The Corner

House Creates Escape Hatch from Obamacare

The House of Representatives successfully included a valuable escape hatch from Obamacare in the recent “doc fix” legislation, but members are getting blow-back from critics who say the provision fixes and even expands Obamacare.

That is nonsense. The provision eliminated the cap on deductibles for small group plans, giving small businesses the freedom to offer high-deductible plans that may be paired with a Health Savings Account. This is a very good thing that gives them an option to offer more affordable insurance to employees.

Rory Cooper, a spokesman for House majority leader Eric Cantor, said, “This is another in a series of changes to Obamacare that the House has supported to help save Americans from being harmed by the law, and we’re glad to see the president signed it into law.”

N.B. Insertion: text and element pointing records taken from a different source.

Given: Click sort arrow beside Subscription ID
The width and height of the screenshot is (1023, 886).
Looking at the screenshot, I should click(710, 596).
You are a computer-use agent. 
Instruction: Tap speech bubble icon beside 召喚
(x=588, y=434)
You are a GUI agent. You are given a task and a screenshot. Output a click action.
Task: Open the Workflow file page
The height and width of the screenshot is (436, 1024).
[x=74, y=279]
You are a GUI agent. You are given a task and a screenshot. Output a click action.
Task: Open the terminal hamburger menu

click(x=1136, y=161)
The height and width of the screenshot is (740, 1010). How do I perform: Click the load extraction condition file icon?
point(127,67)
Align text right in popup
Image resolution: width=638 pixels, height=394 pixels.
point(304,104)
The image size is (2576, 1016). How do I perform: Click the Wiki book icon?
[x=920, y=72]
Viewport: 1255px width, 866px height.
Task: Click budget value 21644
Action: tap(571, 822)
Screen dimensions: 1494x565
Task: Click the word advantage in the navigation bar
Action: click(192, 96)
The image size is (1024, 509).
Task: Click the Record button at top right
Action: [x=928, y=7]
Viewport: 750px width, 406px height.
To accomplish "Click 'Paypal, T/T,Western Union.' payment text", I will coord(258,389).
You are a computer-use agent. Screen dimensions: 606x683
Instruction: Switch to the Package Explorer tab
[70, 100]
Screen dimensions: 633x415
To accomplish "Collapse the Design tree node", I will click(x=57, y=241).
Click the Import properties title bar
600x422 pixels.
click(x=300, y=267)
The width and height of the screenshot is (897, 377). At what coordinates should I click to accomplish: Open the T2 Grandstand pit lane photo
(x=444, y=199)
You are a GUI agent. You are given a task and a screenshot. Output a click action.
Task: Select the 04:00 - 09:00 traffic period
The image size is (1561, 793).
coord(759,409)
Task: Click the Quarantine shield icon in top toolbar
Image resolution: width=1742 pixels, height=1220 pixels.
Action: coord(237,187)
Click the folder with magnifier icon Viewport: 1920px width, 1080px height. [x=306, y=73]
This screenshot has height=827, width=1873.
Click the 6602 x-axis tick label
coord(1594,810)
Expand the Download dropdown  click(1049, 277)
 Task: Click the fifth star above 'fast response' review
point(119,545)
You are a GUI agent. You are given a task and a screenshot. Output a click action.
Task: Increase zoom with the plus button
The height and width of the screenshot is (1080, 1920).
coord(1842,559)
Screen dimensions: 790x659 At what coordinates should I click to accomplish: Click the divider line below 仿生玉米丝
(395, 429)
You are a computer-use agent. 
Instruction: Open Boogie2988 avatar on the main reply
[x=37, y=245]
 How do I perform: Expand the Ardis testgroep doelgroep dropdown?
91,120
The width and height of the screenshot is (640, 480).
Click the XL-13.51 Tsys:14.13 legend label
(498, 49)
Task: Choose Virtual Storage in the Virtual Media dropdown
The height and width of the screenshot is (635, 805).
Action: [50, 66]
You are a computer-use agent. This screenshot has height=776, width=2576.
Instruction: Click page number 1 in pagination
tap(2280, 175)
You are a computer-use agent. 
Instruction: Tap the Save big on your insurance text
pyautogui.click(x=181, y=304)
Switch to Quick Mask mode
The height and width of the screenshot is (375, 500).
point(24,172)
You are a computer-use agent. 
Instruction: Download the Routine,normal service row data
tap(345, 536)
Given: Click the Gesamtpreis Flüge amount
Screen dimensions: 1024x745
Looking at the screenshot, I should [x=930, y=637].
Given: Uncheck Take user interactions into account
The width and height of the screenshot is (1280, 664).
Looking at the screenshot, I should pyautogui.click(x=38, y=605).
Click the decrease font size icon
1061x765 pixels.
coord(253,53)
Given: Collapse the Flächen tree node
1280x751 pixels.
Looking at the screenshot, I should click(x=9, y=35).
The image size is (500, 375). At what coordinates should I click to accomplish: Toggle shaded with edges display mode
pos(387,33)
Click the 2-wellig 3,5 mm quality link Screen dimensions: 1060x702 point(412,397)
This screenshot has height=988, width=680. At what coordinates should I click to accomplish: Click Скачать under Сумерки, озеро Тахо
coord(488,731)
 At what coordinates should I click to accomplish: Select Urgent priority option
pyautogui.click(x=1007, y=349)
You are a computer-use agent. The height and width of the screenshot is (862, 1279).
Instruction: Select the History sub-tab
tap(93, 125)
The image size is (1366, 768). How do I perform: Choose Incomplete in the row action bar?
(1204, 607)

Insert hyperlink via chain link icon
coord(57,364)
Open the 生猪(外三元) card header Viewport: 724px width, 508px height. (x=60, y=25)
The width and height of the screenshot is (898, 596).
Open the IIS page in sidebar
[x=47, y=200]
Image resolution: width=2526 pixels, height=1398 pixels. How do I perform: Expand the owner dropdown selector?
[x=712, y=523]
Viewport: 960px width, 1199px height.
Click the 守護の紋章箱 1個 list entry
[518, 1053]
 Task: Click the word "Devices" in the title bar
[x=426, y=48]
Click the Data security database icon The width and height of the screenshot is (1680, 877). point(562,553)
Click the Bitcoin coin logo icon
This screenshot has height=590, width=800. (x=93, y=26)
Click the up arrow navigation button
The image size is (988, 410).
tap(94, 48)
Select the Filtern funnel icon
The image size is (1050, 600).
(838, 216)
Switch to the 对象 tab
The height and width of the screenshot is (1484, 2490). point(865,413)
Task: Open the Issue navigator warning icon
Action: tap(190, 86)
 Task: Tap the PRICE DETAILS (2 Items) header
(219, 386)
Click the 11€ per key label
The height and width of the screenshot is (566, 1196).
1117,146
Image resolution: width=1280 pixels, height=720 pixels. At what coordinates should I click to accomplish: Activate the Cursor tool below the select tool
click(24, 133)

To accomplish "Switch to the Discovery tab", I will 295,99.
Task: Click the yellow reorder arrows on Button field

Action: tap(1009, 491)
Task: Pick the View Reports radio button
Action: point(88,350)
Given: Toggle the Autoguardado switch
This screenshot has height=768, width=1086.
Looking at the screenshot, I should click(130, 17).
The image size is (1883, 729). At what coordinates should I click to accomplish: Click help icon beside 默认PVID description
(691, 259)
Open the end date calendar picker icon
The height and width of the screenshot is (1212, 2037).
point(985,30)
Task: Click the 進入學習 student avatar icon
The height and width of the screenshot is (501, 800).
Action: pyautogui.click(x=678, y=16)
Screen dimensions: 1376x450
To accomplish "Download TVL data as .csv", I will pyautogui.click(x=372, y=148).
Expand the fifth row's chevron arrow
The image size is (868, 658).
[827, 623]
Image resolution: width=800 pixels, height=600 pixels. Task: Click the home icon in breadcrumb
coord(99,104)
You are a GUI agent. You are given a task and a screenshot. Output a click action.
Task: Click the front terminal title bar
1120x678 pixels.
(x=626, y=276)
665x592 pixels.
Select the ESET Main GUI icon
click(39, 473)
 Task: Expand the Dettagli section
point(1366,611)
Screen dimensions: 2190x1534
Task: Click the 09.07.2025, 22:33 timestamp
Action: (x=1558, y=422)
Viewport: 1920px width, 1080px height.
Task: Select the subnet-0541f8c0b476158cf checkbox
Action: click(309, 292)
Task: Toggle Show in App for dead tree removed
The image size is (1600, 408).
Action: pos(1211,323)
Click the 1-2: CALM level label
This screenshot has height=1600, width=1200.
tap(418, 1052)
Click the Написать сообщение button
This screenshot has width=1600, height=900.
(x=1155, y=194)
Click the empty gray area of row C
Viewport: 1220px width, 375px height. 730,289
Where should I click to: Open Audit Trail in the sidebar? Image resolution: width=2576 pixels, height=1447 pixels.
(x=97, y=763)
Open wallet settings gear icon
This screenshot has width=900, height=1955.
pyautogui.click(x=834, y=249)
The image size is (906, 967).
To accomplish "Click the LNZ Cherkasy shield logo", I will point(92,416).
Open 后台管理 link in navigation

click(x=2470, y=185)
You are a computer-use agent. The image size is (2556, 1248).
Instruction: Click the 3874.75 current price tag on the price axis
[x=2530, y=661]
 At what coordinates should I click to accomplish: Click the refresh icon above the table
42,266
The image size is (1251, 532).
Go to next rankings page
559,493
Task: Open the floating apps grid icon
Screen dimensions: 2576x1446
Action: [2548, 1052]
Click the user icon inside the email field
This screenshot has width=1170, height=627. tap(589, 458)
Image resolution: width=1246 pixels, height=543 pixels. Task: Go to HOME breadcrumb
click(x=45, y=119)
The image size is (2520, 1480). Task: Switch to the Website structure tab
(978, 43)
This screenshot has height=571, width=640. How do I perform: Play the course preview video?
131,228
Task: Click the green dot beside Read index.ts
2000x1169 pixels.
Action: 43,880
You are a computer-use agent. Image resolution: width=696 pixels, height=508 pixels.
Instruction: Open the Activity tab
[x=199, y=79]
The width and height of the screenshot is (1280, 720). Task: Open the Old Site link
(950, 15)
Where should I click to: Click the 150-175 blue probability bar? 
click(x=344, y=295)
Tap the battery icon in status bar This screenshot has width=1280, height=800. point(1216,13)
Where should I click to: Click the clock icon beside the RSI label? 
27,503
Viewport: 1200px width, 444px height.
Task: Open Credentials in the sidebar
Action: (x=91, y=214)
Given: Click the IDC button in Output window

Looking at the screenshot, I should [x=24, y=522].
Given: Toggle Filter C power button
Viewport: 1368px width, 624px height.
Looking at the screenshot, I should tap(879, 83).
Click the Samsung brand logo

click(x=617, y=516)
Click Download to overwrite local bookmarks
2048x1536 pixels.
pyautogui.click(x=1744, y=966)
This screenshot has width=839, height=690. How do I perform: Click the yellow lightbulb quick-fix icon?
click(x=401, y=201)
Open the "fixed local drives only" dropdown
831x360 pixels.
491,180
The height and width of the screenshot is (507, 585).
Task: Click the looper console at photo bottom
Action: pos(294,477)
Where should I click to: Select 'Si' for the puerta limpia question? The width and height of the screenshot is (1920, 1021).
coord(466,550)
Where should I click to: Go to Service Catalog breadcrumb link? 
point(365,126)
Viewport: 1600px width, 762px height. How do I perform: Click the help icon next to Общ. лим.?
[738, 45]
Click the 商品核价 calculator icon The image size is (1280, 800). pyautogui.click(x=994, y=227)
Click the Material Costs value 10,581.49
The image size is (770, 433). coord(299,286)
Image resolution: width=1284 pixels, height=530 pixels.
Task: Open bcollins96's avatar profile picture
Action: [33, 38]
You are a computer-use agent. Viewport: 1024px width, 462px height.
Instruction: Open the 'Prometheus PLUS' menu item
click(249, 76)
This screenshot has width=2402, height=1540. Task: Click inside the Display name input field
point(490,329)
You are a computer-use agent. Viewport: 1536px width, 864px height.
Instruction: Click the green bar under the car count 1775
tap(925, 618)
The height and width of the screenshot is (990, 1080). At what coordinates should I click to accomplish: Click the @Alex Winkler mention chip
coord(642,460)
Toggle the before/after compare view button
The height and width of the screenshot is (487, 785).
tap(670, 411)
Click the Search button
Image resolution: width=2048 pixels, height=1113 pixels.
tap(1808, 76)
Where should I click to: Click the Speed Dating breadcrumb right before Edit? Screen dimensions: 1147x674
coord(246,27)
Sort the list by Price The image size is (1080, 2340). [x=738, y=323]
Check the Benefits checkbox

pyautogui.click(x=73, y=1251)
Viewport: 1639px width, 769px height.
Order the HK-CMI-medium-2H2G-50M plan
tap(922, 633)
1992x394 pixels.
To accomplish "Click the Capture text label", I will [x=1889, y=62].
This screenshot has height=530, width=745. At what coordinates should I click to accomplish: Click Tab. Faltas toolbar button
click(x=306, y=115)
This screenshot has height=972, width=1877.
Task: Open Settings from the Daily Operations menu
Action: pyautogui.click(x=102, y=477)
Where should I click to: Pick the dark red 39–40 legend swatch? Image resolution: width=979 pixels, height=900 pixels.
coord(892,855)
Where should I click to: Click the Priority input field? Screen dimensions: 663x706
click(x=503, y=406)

But the let-it-burn coalition wants the American people to feel all of the pain of Obamacare to increase pressure for full repeal. As Drew M writes on Ace of Spades: “The whole idea behind not ‘fixing’ ObamaCare is that in order to do the heavy lifting of repealing it you need as many people angry about it as possible. If you start pealing (sic) off repeal supporters, you’re helping eliminate pressure to actually repeal the damn thing.”

That is bad politics and bad policy.

Not creating this escape hatch for small business would send a message that Republicans want to use Obamacare to punish 100 percent of the people, even the great majority of Americans who do not and never did support the law. 

That burn-it-down philosophy also would have meant that Congress should have left the onerous 1099-reporting provision in place — a revenue-raising provision in Obamacare that would have required businesses to report to the IRS all of their transactions with vendors totaling $600 or more in a year. That was wisely repealed on April 14, 2011, with broad bipartisan support. It is one of 16 changes Congress has made to the law that have been signed into law by the president, eleven of which were under the Republican-led House.

The “doc fix” legislation including the small-business escape hatch was approved by a surprise voice vote earlier this month, a procedure that annoyed many members. But that is not a reason to throw rocks at a provision that could provide a way for small businesses to offer HSAs to their employees.

Sec. 213 of H.R. 4302 — the “doc fix” amends the ACA to repeal the limitation on deductibles for employer-sponsored health plans. Here is how the New York Times explained the provision:

The Republican victory is largely symbolic, however. The Obama administration had effectively nullified this provision of the Affordable Care Act more than a year ago through regulation.

The Affordable Care Act provision at issue limited the deductibles in small-group health plans to $2,000 for individual coverage and $4,000 for family coverage. Separately, the law also required that small-group plans meet minimum standards for how health care expenses are split between the policyholder and the plan — what is known as actuarial value. The least-generous plans allowed by the law, known as bronze plans, must cover 60 percent of the expenses incurred by a typical group of enrollees.

But it turns out to be very difficult to design a bronze individual plan with a deductible of $2,000 (or, for that matter, a family plan with a deductible under $4,000). As a result, in February 2013, the Health and Human Services Department released final regulations that allowed a plan to have a higher deductible “if that plan may not reasonably reach the actuarial value of a given level of coverage” without it.

This is no time for a circular firing squad. Helping small businesses hit by the Obama-administration mandates, taxes, and regulations is the right thing to do.